Linguistic Description and Exploration using RDF

Cecilia S. M. Wong; Jonathan J. Webster

Authorship

1. Cecilia S. M. Wong

City University of Hong Kong
2. Jonathan J. Webster

City University of Hong Kong

Work text

This plain text was ingested for the purpose of full-text search, not to preserve original formatting or readability. For the most complete copy, refer to the original conference program.

Introduction

In addition to the typical methods employed in information retrieval systems, e.g. calculating frequency of keywords, pattern matching involving keywords, we are proposing an approach to information search and retrieval based not only on the basic element set known as the Dublin Core Metadata Element Set (DCMES), which represents the content or bibliographical information of the data, but also based on the identification of linguistic information about the rhetorical structure of the text. This rhetorical structure information may be inferred from linguistic cues identified, which represent the textual information of the data. Both types of information are tagged using RDF (Resource Description Framework). The cues and criteria in identifying rhetorical structure information are based on those developed by Corston-Oliver(1998).

The text base in question consists of abstracts of linguistics journal articles drawn from a collection of over three hundred papers on the topic of Chinese Linguistics. Included in my text base are abstracts from linguistics journals in both Chinese and English. Information retrieval is web-based. Besides offering a search and retrieval capability, a web interface is also being developed for authors or publishers to submit their abstracts to the text base.

Role of RDF in the research

Tim, Berners-Lee (1998) describes the Semantic Web as "a web of data, in some ways like a global database." RDF makes it possible to declare a knowledge base, which may be further extended through inferencing. In many ways, RDF brings together the advantages of an object database and the programming power of a logic programming language like Prolog. Using RDF, linguistic data may be encoded in a machine-readable format from which inferences can be drawn by machine about the structure and meaning of texts.

The three important standards employed in the research include, the two encoding standards: Dublin Core Metadata Element Set (DCMES) and Resource Description Framework (RDF) as well as the linguistics theory: Rhetorical Structure Theory (RST). The information about the abstracts consists of both bibliographical and textual information. This knowledge base is represented using RDF, which is discussed in detail in this paper.

Representing the bibliographical information using Dublin Core and RDF

Dublin Core is a metadata encoding standard using XML syntax that is basically divided into three aspects, including Content, Intellectual Property and Instantiation. Dublin Core provides the underlying metadata framework for describing my collection of abstracts in terms of Title, Creator, Subject, etc., hence, the bibliographical information. The advantage of Dublin Core is that it uses "a common vocabulary for classifying information" (Laurent and Biggar, 1999, p. 225). It attempts to serve as a framework for interdisciplinary information, so that interoperability can be achieved. Moreover, Dublin Core can be easily extended using two types of extensions, one for refining or enhancing the meaning of elements, another for refining or enhancing the interpretation of values (Miller, Miller & Brickley, 1999).

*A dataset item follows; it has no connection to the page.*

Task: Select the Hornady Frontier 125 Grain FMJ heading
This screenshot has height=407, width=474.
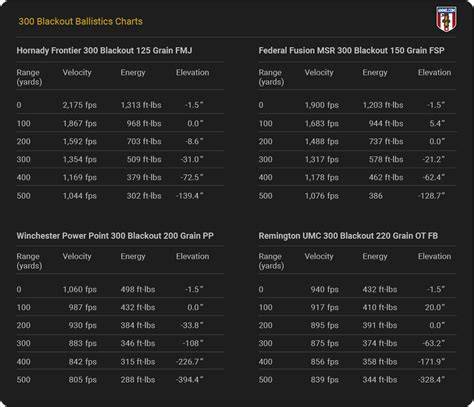Action: [x=104, y=51]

According to Miller and Weibel ("Metadata With a Mission: Dublin Core" published in XML.com Oct. 25 2000), "members of the RSS community have recently been advocating RDF as a powerful, modular means of combining semantics defined by Dublin Core with additional vocabularies (syndication, aggregation, threading) to produce effective site summaries and syndication services".

In the RDF schema proposed here, there are seven classes including Abstracts, Abstract, Clause, Journal, Person, Publisher and Source. Abstract is a sub-class of Abstracts, the root class.

In addition to attributes like abstractNumber, content, comment, keyword and language, the Abstract class contains certain attributes such as creator, clause and source, which point to the corresponding classes with the respective information. That is Person, Clause and Source respectively.

Representing textual information described by Rhetorical Structure Theory using RDF

Rhetorical Structure Theory (RST) was developed at USC Information Sciences Institute by William C Mann and Sandra A Thompson. RST is primarily aimed at describing those functions and structures that make texts effective and comprehensible tools for human communication (Mann, et.al. 1992:43). Rhetorical Structure Theory (RST) aims to describe natural texts, "characterizing their structure primarily in terms of relations that hold between parts of the text" (1987:1).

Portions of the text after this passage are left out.